Lesung Norbert Scheuer: „Winterbienen“ in der Stadtbibliothek Bielefeld

Norbert Scheuer liest aus seinem Roman
Stilles Beobachten. komplexes Erzählen: Norbert Scheuer, eingeladen von der Literarischen Gesellschaft Ostwestfalen-Lippe, stellte in Bielefeld seinen aktuellen Roman "Winterbienen" vor (Foto: Elke Engelhardt)
Es ist gut gefüllt am 04. März, dem Abend, nachdem die Buchmesse in Leipzig abgesagt wurde. Vor gut 80 Besuchern schwärmt Kai Kauffmann in der Stadtbibliothek Bielefeld für Norbert Scheuers Sprache, den er noch eine ganze Weile nicht selbst zu Wort kommen lassen wird.

Kauffmann stellt Scheuer wortreich als einen Autor vor, der sich für die Stille interessiert, fast alle Protagonisten seiner Romane sind stille Beobachter. Wie genau diese Beschreibung Scheuers Schreiben trifft, wird später im Gespräch deutlich, als Scheuer erzählt, dass er sich bereits in einem frühen Stadium seines schriftstellerischen Werdegangs ganz bewusst für das Beschreiben und gegen reflektierendes Schreiben entschieden habe.

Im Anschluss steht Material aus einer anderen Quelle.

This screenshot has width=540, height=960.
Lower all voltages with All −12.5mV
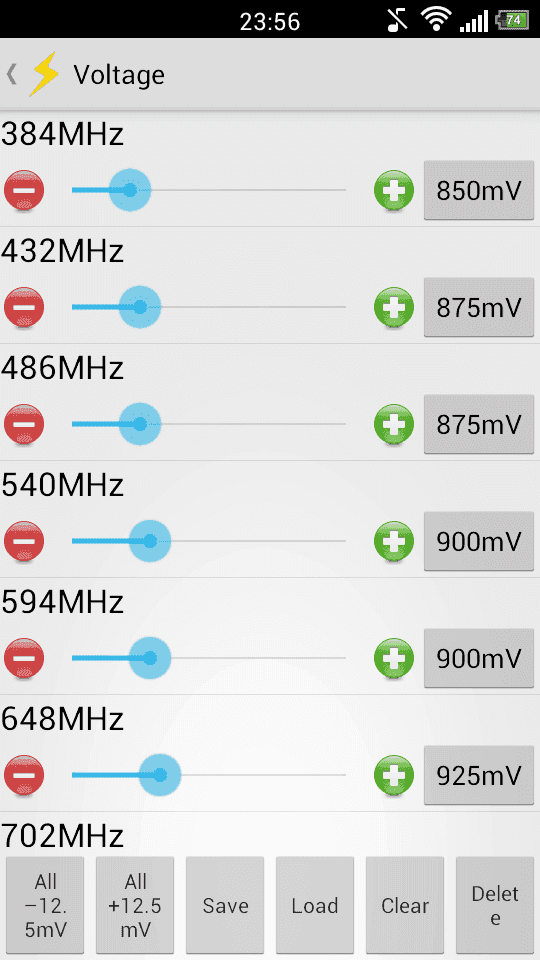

Überhaupt ist der Werdegang zum Schriftsteller bei Norbert Scheuer ein eher ungewöhnlicher. Erst nach einer Lehre zum Elektriker holte er auf Abendschulen die Hochschulreife nach und arbeitete nach unterschiedlichen Studiengängen als Systemprogrammierer bei der Deutschen Telekom.

Nichts davon taugt als Erklärung, warum Tiere eine wesentliche Rolle in Scheuers Romanen spielen.

Die Tagebucheinträge summen zwischen Bedrohung und Beruhigung

Aber zunächst soll es um die Bienen aus Scheuers aktuellem Roman „Winterbienen“ gehen, in dem ein unter Epilepsie leidender, vorzeitig aus dem Schuldienst entlassener Lateinlehrer in den letzten Kriegsjahren Juden über die Grenze schleust. Egidius Arimond, der ambivalente Held des Romans, stammt, wie sich im Laufe des Romans herausstellen wird, aus einer langen Tradition von Bienenzüchtern; erst er und sein Bruder, brechen mit dieser Tradition. Egidius’ jüngerer Bruder dient als heldenhafter Flieger dem nationalsozialistischen Regime und kann seinen Bruder auf diese Weise vor dem Tod bewahren.

Scheuer liest Tagebucheinträge, die aber weniger wie persönliche Reflexionen klingen, sondern eher wie eine aus Erinnerung, Bienen und besorgniserregender Gegenwart zusammengesetztes Summen, einmal beruhigend und ein anderes Mal bedrohlich.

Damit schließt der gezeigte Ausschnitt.